When nonhuman materials and by extension works of art are endowed with agency, they grow beyond the intent of the researcher-artist. They become unpredictable. How does this lack of control affect the role of the artist vis-à-vis the modern perception of the artist as a genius? Is there an example of this?

Yes, this “artist as genius” who is in control is another part of that modernist constitution that I’m after dethroning. This is not simply because there is this “new materialist” or post-humanist trend to focus on objects that escape or “elude” us—in fact, don’t human beings elude us just as much as objects—but because in my own practice (and other artists whom I know) we do struggle continually with this fine line between setting up situations where we don’t know, cannot know before hand what the interaction of different materials and conditions will yield (this is the sense of setting up the experimental situation as the historian of science Hans-Jörg Rheinberger described so that we can be surprised by something new that emerges in the world) and, at the same time, wanting to capture and repeat those new effects or actions for an audience. Once we turn the lens away from the idea that the artist “commands” his/her materials and start to accept a different model of how we make things—one which is more a “dance,” “entanglement,” “co-production” between us and the world outside of us, the stakes radically shift to a more open and surprising potential for encounters that can’t be premeditated or completely planned out.

Another thing that the three works of art, or aesthetic experiences, have in common is that they are all embroiled in and enabled by science and technology. Can you expand on the relationship between alien agency and human research and inventions?

The story of artists working with science and technology in the book has a powerful parallel to the narratives drawn by sociologists of science like Latour. Karin Knorr-Cetina and Andrew Pickering who, in studying the hidden and mysterious laboratories and instruments of science have long argued that knowing the world and manipulating it are intimately entangled within socio-material-technical conditions. These conditions are not separated from human researchers—in fact, without the humans there would be no science, no experimental setup, no instruments, no facts, no experiences. I certainly don’t pretend that artworks auto-construct themselves just as I don’t pretend that artistic processes and scientific research are the same or have similar goals – they don’t. But one of the things that the experiential and affective elements of artistic practice that operate with techno-science does is force us to ask a similar question that science does as well: how do new things come into the world and what do they do? That the works (or “encounter”) described in Alien Agency are enabled and, in fact, made possible through techno-science is really critical and perhaps sets the book off from other artist accounts and interrogations of their practices. While artists have use technical processes and practices for millennia, what differentiates the current moment and what I try and capture is a kind of profound instability in both method, practice and understanding that is emerging as we grapple with the consequences of what contemporary techne does.
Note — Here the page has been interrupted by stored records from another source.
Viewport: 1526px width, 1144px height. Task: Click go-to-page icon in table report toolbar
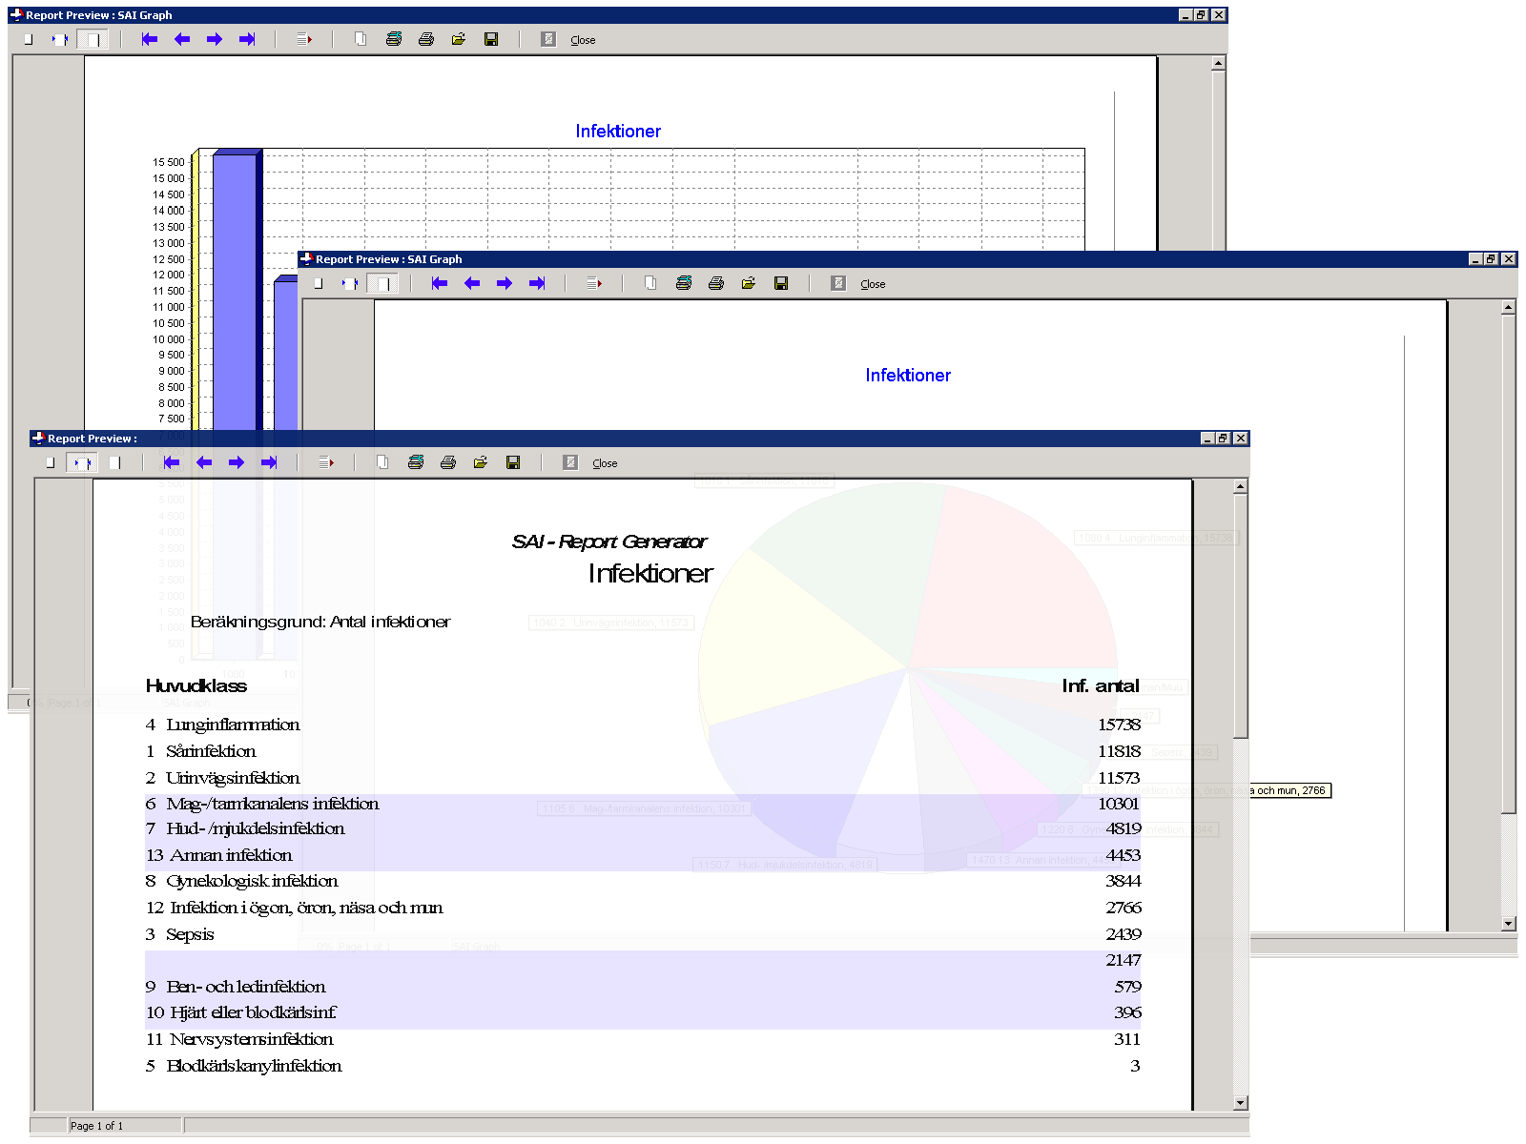click(326, 462)
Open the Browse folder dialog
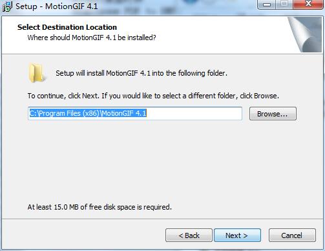 [273, 114]
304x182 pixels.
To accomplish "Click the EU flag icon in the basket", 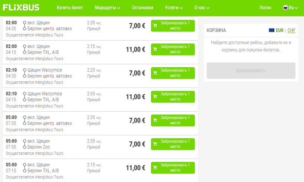I will click(x=272, y=30).
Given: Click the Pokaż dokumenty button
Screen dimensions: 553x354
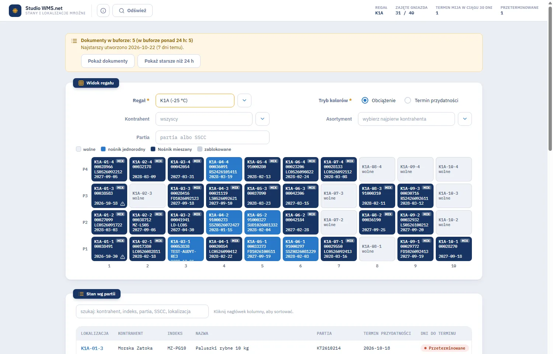Looking at the screenshot, I should click(x=108, y=61).
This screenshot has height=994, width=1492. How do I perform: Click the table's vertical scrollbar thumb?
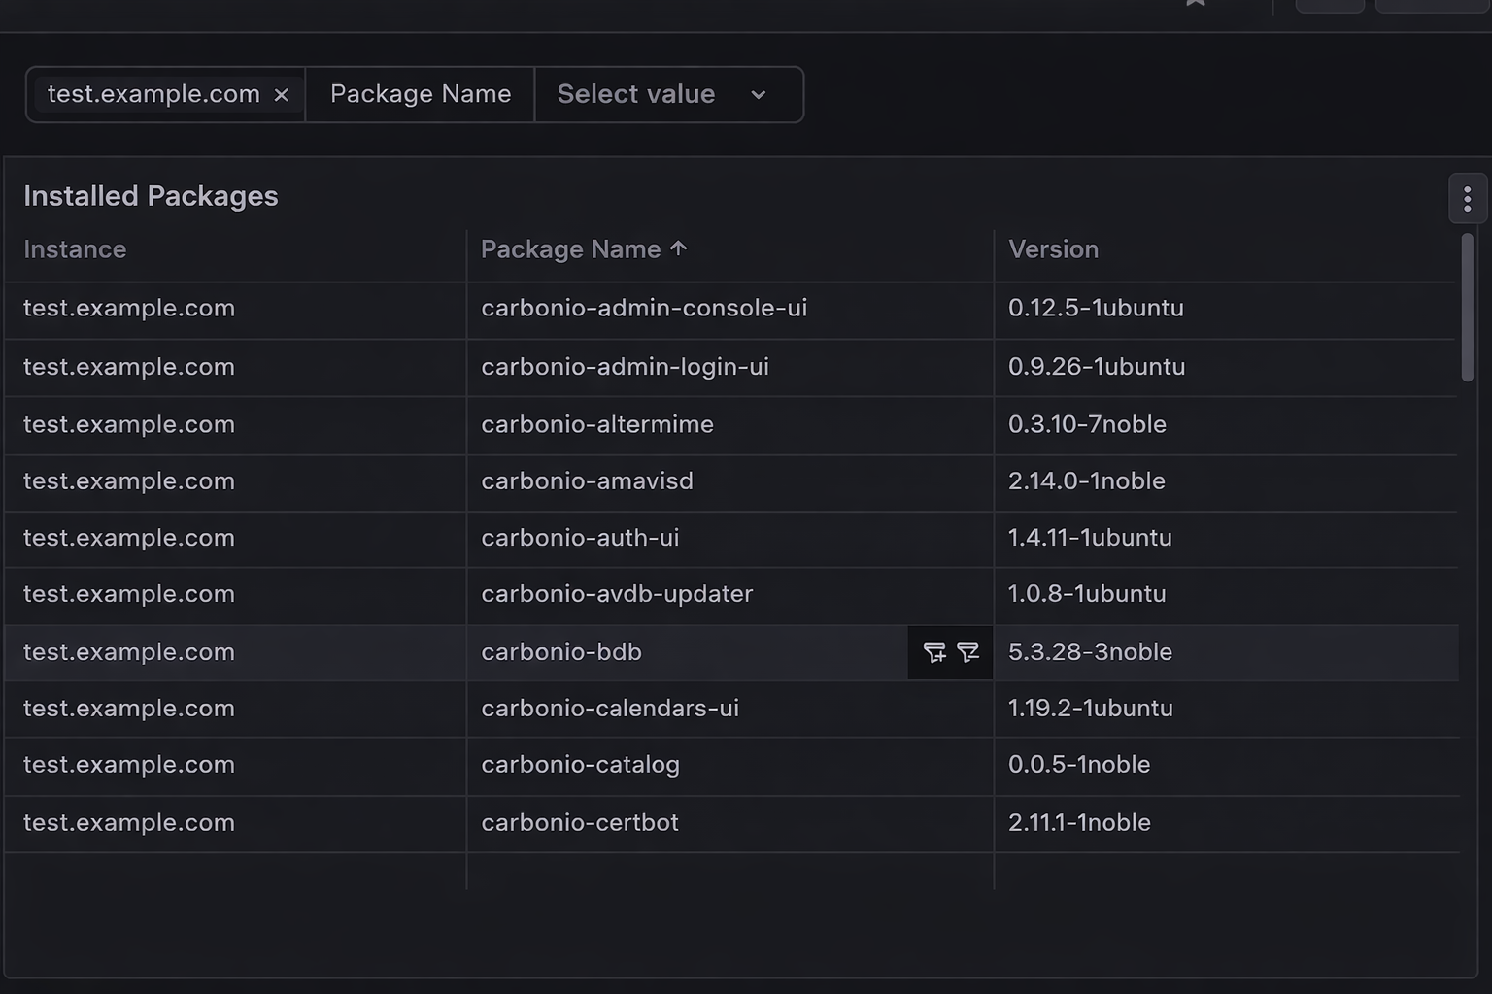click(1467, 307)
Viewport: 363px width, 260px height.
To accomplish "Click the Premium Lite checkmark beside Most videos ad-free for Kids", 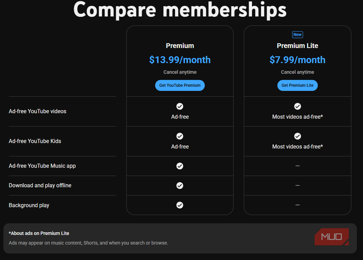I will click(x=297, y=136).

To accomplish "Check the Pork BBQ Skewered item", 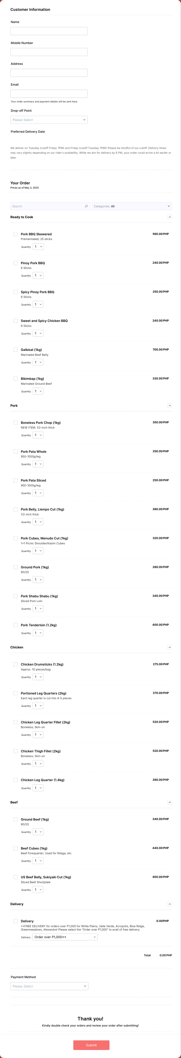I will [16, 234].
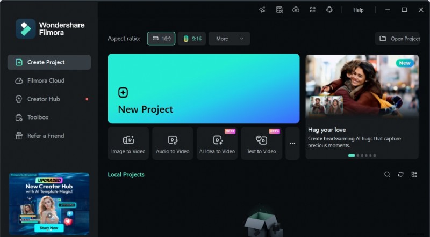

“The nonmodern paradigm that starts to surface in this book is very broad. It begins to look like something one could live—a stance, a specific way of being and living in the world, one that recognizes the flow of becoming rather than dreaming of mastery,” says Andrew Pickering in the afterword.  What are the prospects of alien agency?

Recognizing that the world continually slips from our grasp and that the artistic encounter is ultimately about not only representing that experience but producing it anew every time.